La maschera di pietra di nove mila anni fa

Il 29 novembre 2018 presso l’ Israel Museum di Gerusalemme sarà esposta una maschera in pietra calcarea giallo rosata risalente all’era neolitica (9000 anni fa).

Come dichiarato dal Dipartimento israeliano per le antichità (che ne ha verificato l’autenticità) il ritrovamento casuale da parte di un colono risale ad alcuni mesi fa ed è avvenuto presso Pnei Hever sulle colline di Hebron in Cisgiordania.

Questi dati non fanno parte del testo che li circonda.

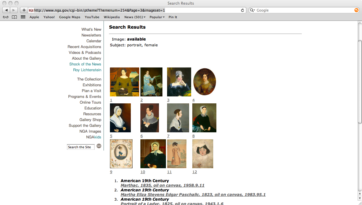Open Google search engine magnifier dropdown
Screen dimensions: 362x205
pos(252,10)
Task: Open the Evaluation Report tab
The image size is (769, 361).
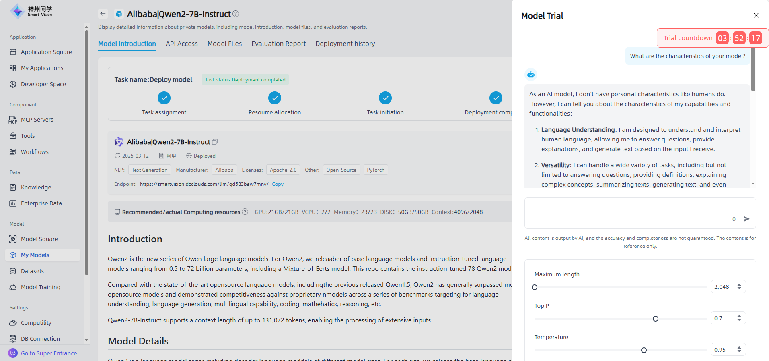Action: pos(278,44)
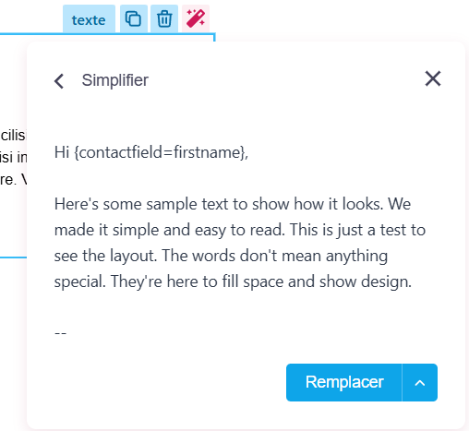Click the line 'made it simple and easy to read'
This screenshot has height=431, width=469.
coord(240,230)
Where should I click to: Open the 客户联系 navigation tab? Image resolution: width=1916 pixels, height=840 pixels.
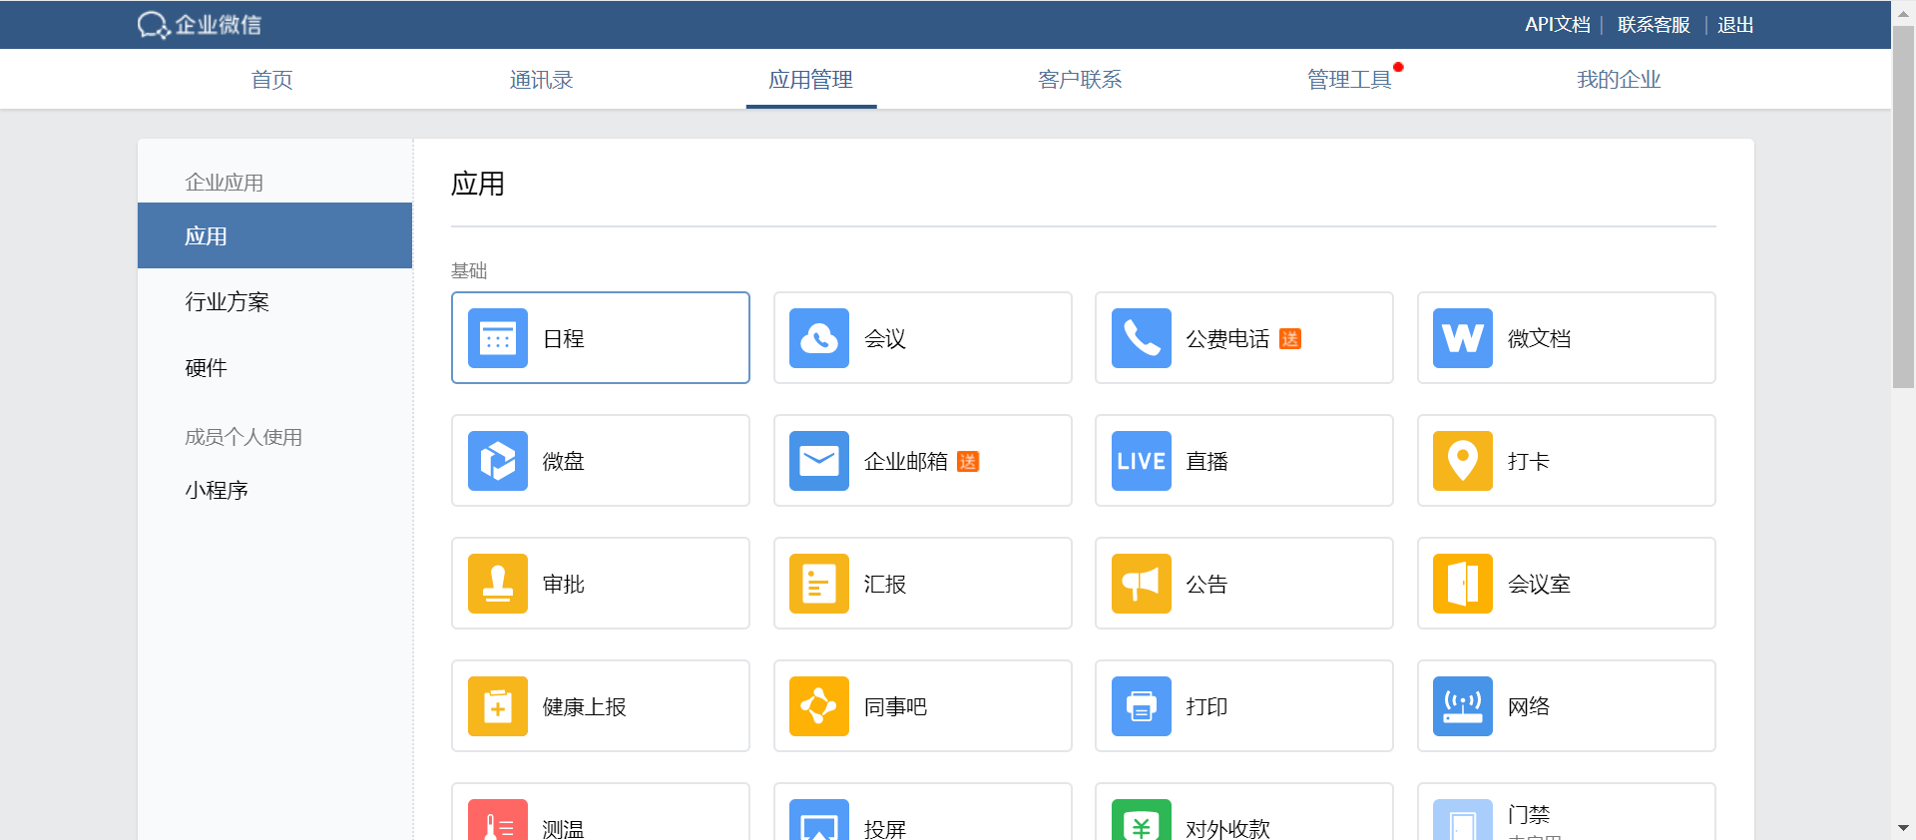click(1080, 80)
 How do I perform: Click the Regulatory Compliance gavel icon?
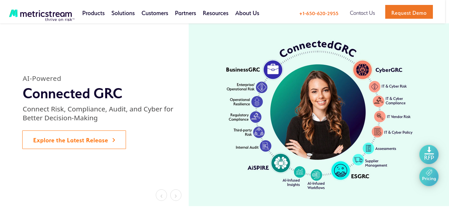point(256,117)
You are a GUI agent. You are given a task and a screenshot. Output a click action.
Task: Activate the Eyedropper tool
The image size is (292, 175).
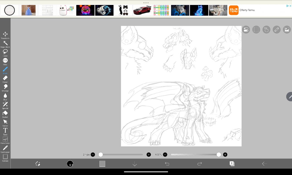point(5,148)
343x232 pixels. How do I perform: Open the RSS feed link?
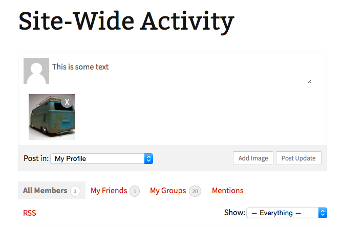point(30,213)
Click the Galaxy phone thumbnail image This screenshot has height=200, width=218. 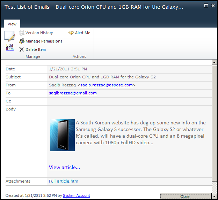pos(63,135)
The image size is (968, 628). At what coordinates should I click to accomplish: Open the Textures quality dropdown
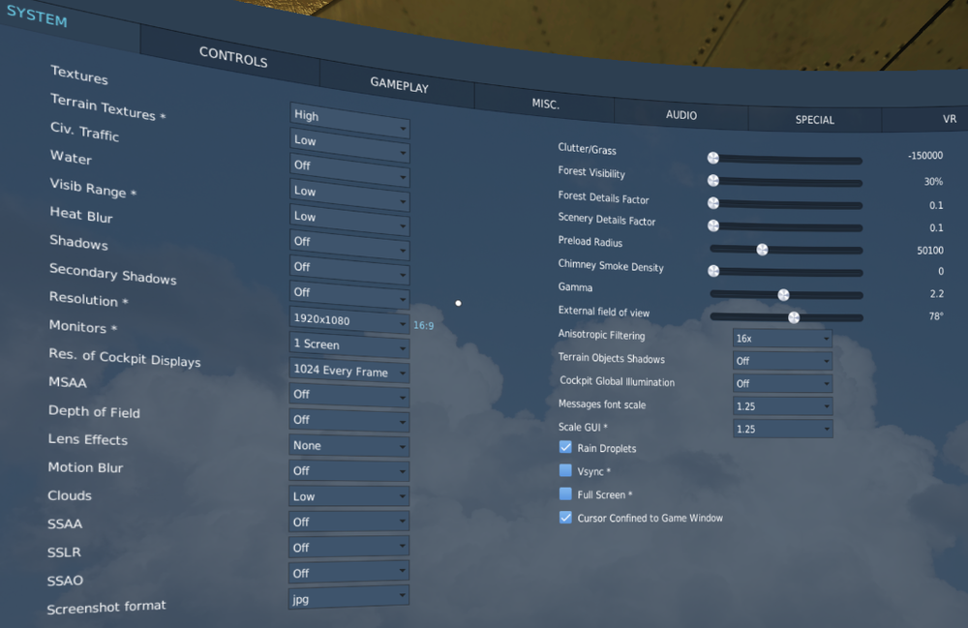tap(348, 116)
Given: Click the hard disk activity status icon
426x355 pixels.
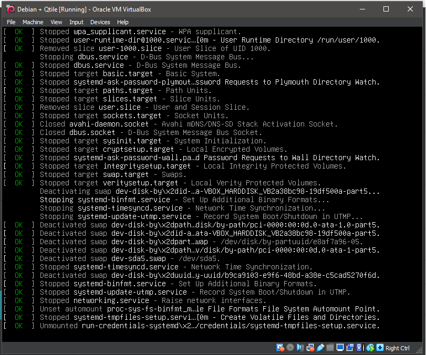Looking at the screenshot, I should pyautogui.click(x=280, y=348).
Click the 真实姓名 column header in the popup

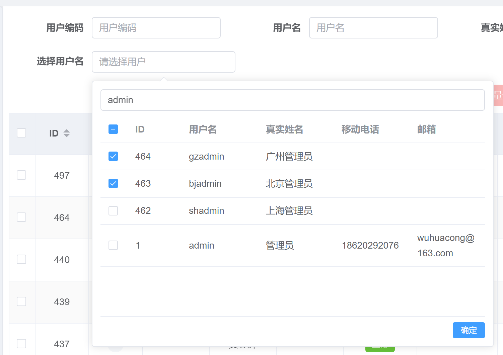pyautogui.click(x=284, y=129)
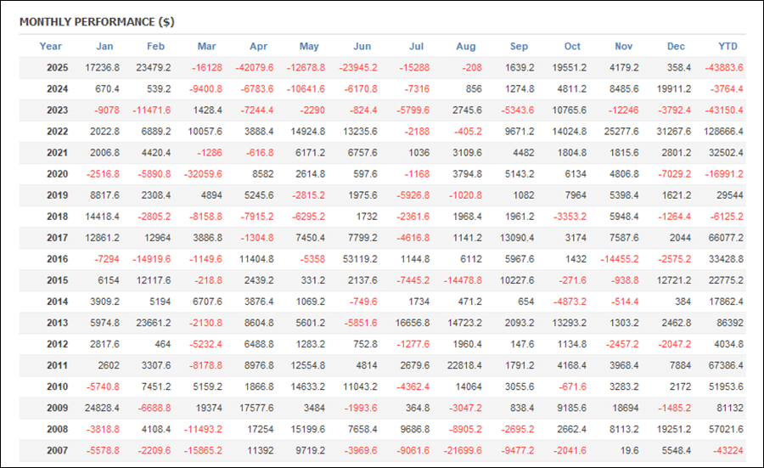Click the Monthly Performance ($) heading

[x=98, y=21]
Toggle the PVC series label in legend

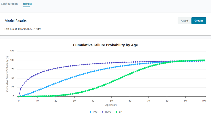(x=95, y=112)
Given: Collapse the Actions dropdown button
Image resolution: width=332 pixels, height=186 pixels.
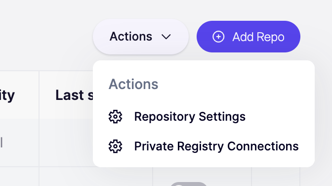Looking at the screenshot, I should point(141,37).
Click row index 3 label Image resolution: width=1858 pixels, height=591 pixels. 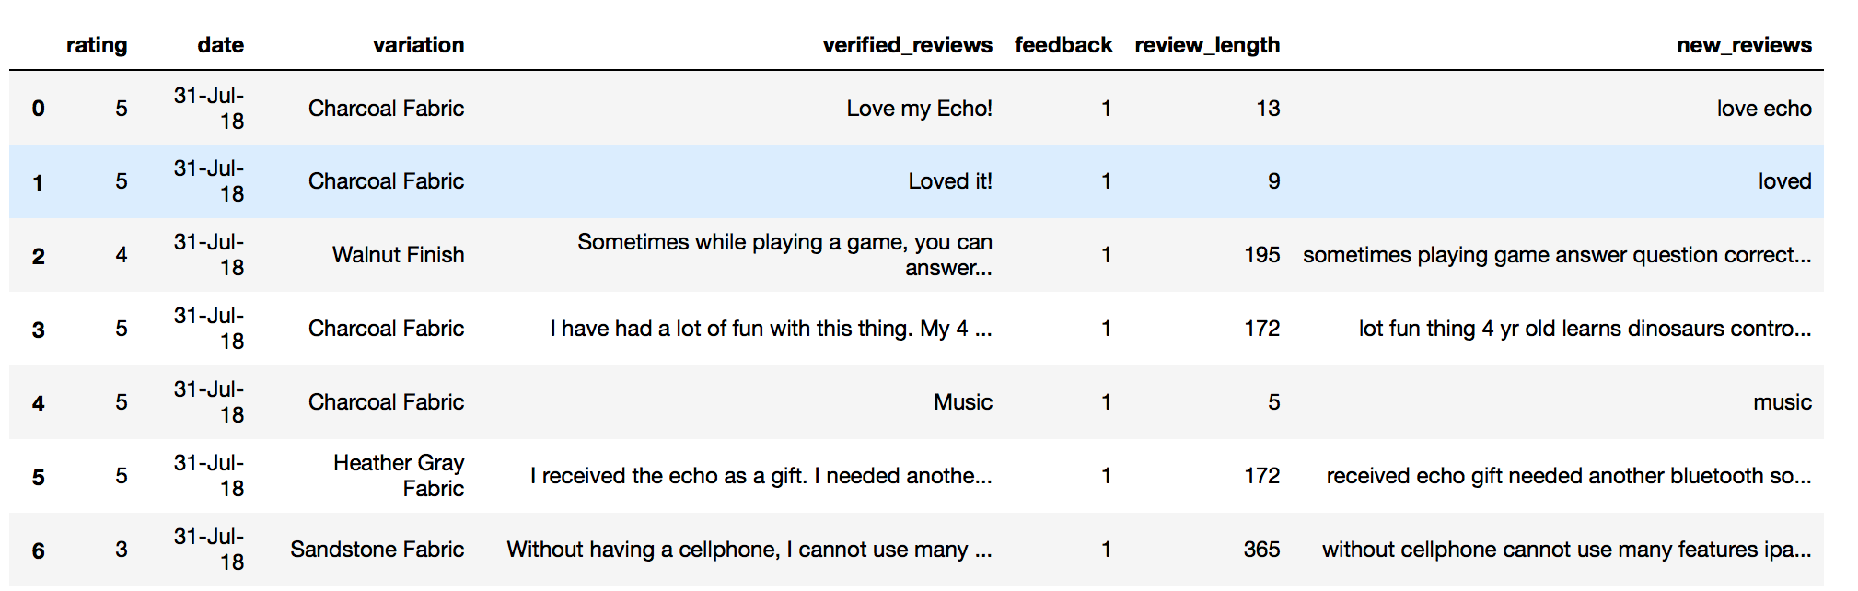click(38, 330)
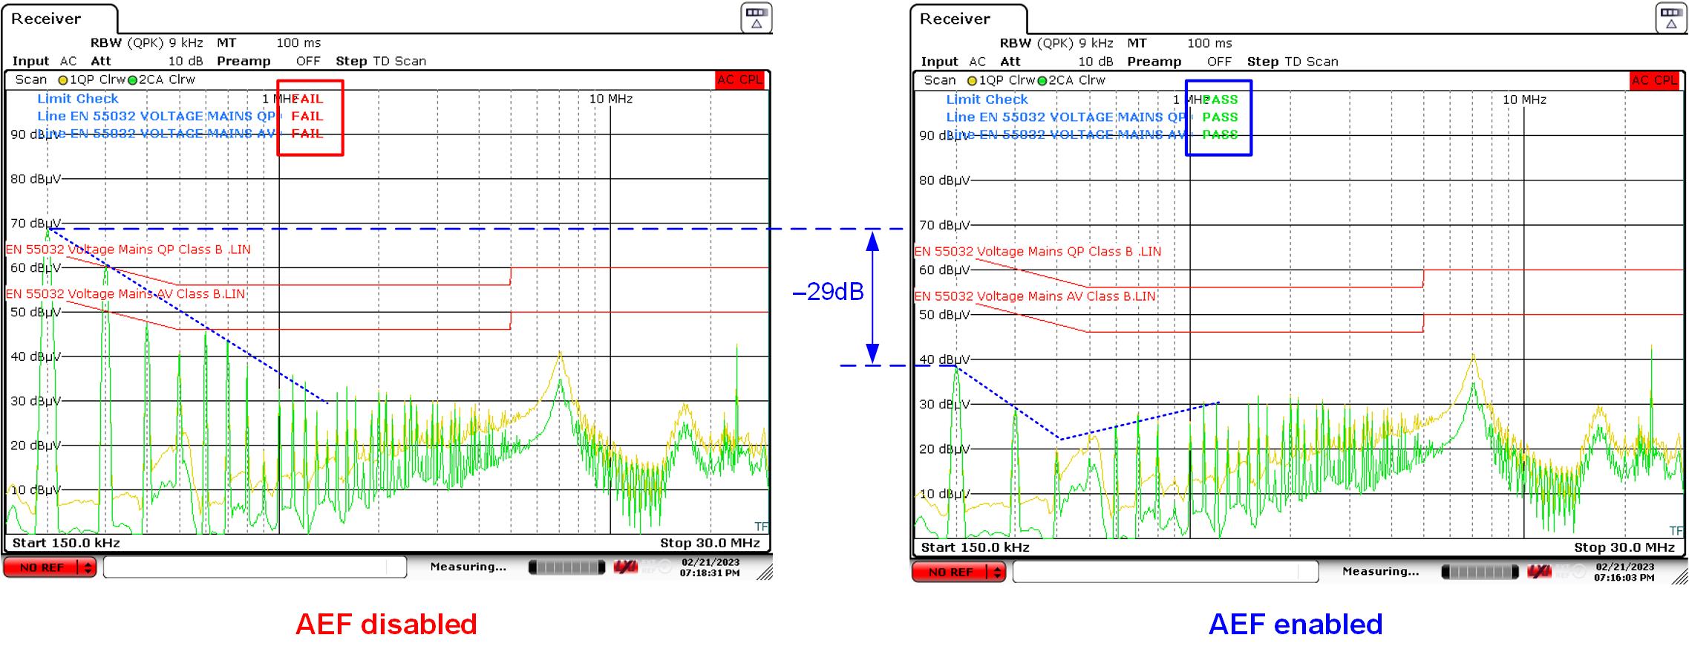This screenshot has height=655, width=1689.
Task: Click the empty status input field on left
Action: click(255, 567)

Si tratta di un reperto rarissimo conservato perfettamente: una maschera in pietra, che riproduce un volto umano dai tratti raffinati, perfettamente simmetrica, con fori al posto degli occhi e della bocca e dentatura incisa.  Un ulteriore foro farebbe supporre che servisse per infilarvi una stringa con la quale legare la maschera sul viso o per mostrarla legata a un palo.

Come riporta The Jerusalem Post, secondo gli esperti probabilmente veniva usata per riti propiziatori. “Le maschere di pietra di questo periodo sono legate alla rivoluzione agricola che segnò un cambiamento nelle abitudini sociali” affermano gli archeologi “e un incremento delle attività religiose e rituali. Spesso i reperti delle attività rituali di questa era includono maschere di pietra e sculture con le fattezze umane”.

Sono 15 le maschere scoperte finora in tutto il mondo appartenenti a questo periodo, sebbene soltanto 2 sono state rinvenute all’interno di un sito archeologico. Le altre sono state recuperate da collezioni private, un fattore che rende più difficile risalire alle origini del loro ritrovamento.